- **Data extract**:
- - - - -

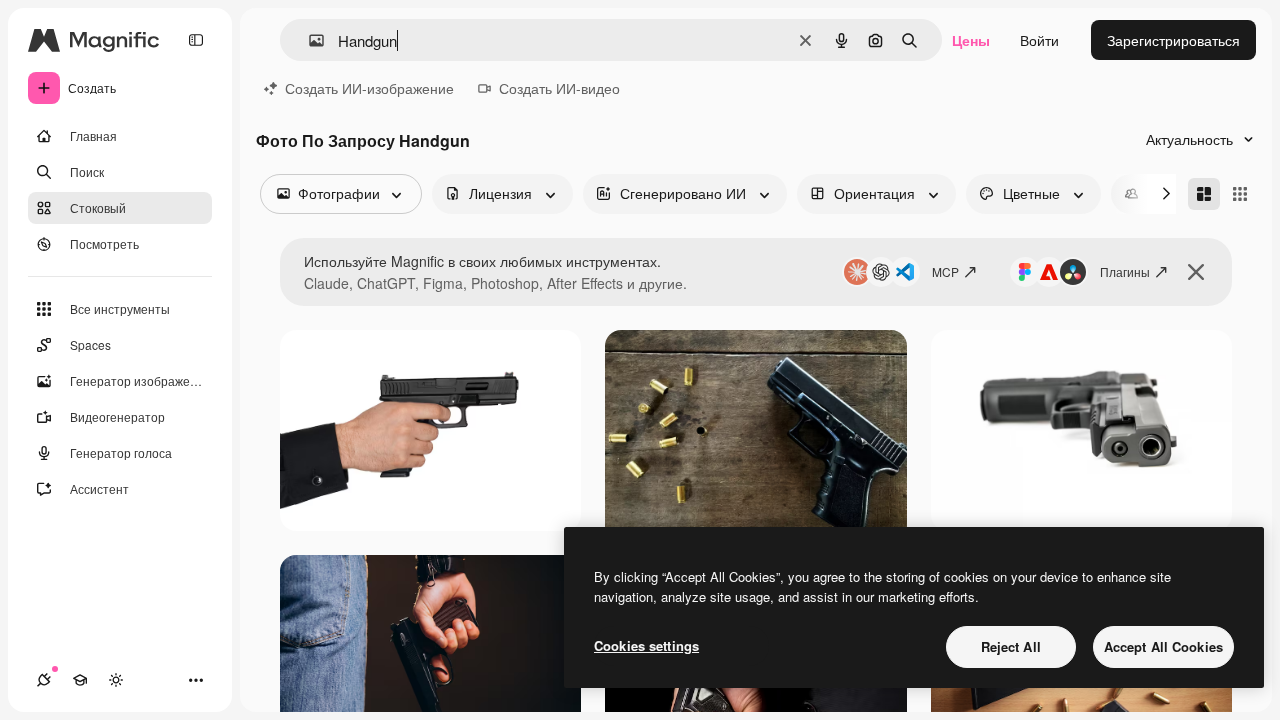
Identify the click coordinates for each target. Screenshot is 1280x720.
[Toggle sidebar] (196, 40)
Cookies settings (646, 645)
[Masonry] (1204, 194)
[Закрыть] (1196, 272)
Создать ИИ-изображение (369, 88)
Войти (1039, 40)
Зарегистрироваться (1173, 40)
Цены (971, 40)
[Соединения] (44, 680)
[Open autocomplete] (308, 40)
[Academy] (80, 680)
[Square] (1240, 194)
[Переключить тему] (116, 680)
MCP (945, 271)
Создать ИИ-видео (559, 88)
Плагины (1125, 271)
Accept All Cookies (1163, 646)
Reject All (1011, 646)
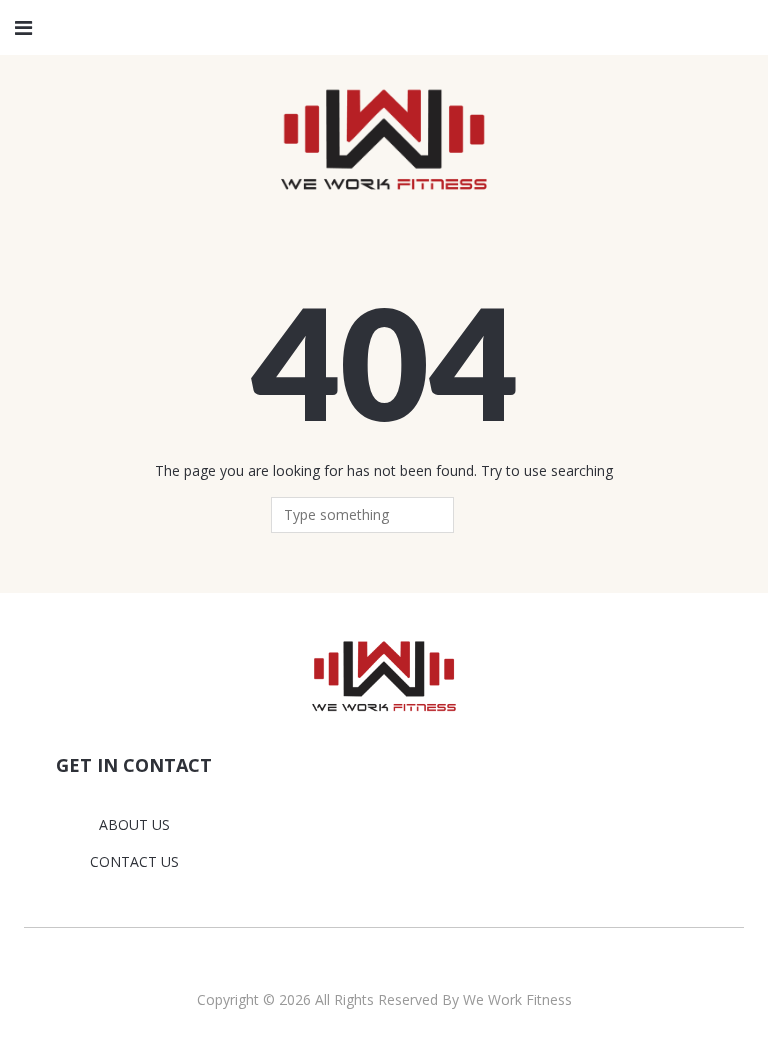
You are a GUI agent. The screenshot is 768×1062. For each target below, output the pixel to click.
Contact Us (134, 861)
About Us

- - - - -

- **Problem**:
In transcribing the lines above, omit the images and keep all else exact.

- **Response area**:
Identify the click coordinates for each target. Screenshot is 1280x720.
[Toggle sidebar] (196, 40)
Cookies settings (646, 645)
[Masonry] (1204, 194)
[Закрыть] (1196, 272)
Создать ИИ-изображение (369, 88)
Войти (1039, 40)
Зарегистрироваться (1173, 40)
Цены (971, 40)
[Соединения] (44, 680)
[Open autocomplete] (308, 40)
[Academy] (80, 680)
[Square] (1240, 194)
[Переключить тему] (116, 680)
MCP (945, 271)
Создать ИИ-видео (559, 88)
Плагины (1125, 271)
Accept All Cookies (1163, 646)
Reject All (1011, 646)
You are a GUI agent. The screenshot is 768×1062. For each target below, output the pixel to click.
Contact Us (134, 861)
About Us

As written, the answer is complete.